[Collected data entries]
--*--
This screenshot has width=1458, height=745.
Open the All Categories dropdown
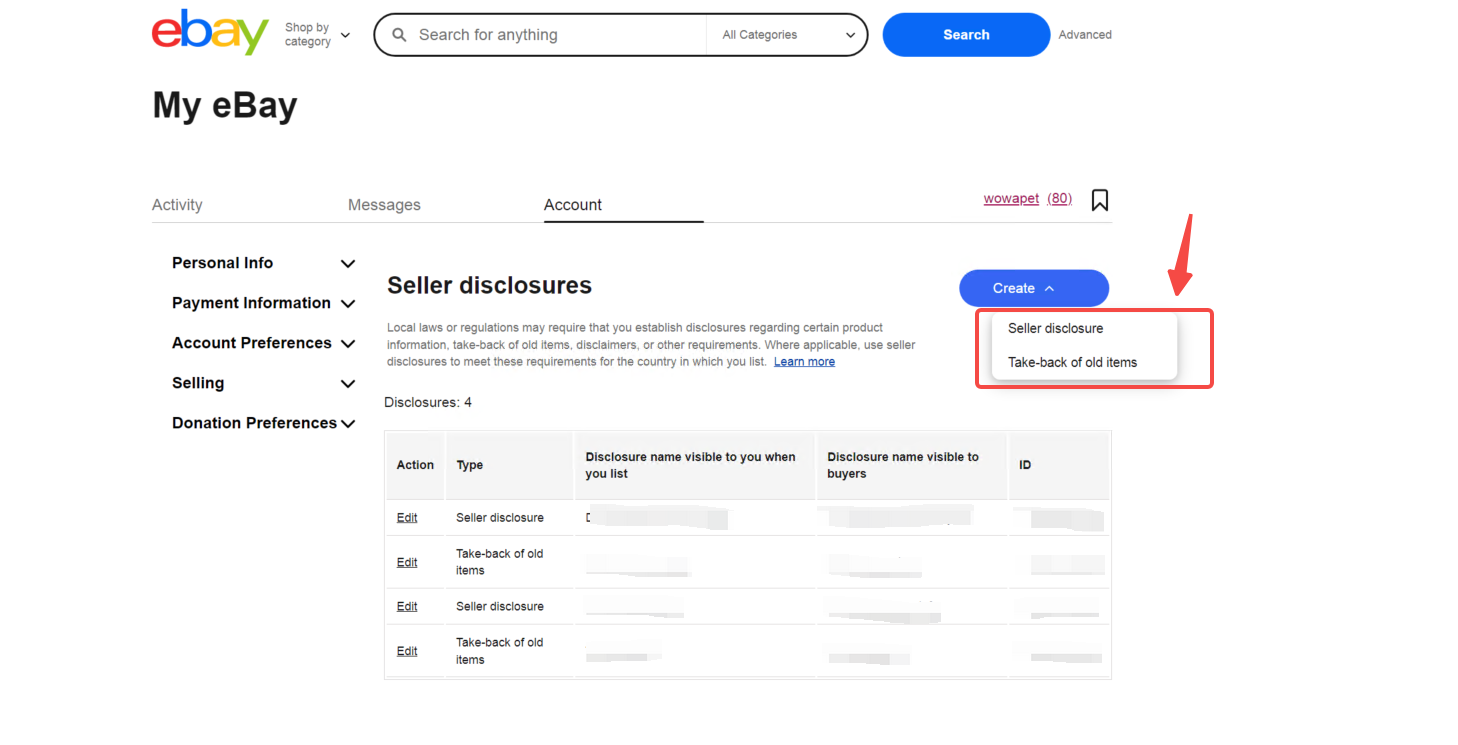(788, 35)

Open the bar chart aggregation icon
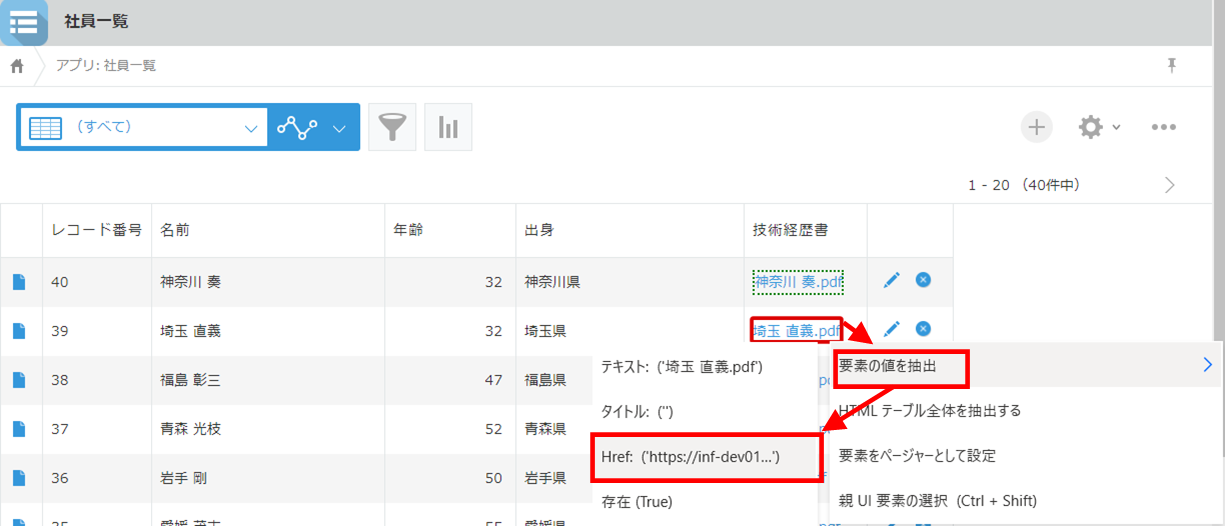click(x=448, y=127)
--*--
ACTIVITY: Transcribe the records above exactly, without images.

COMPLETED TASK:
This screenshot has width=1458, height=745.
Open the All Categories dropdown
(788, 35)

Open the bar chart aggregation icon
click(x=448, y=127)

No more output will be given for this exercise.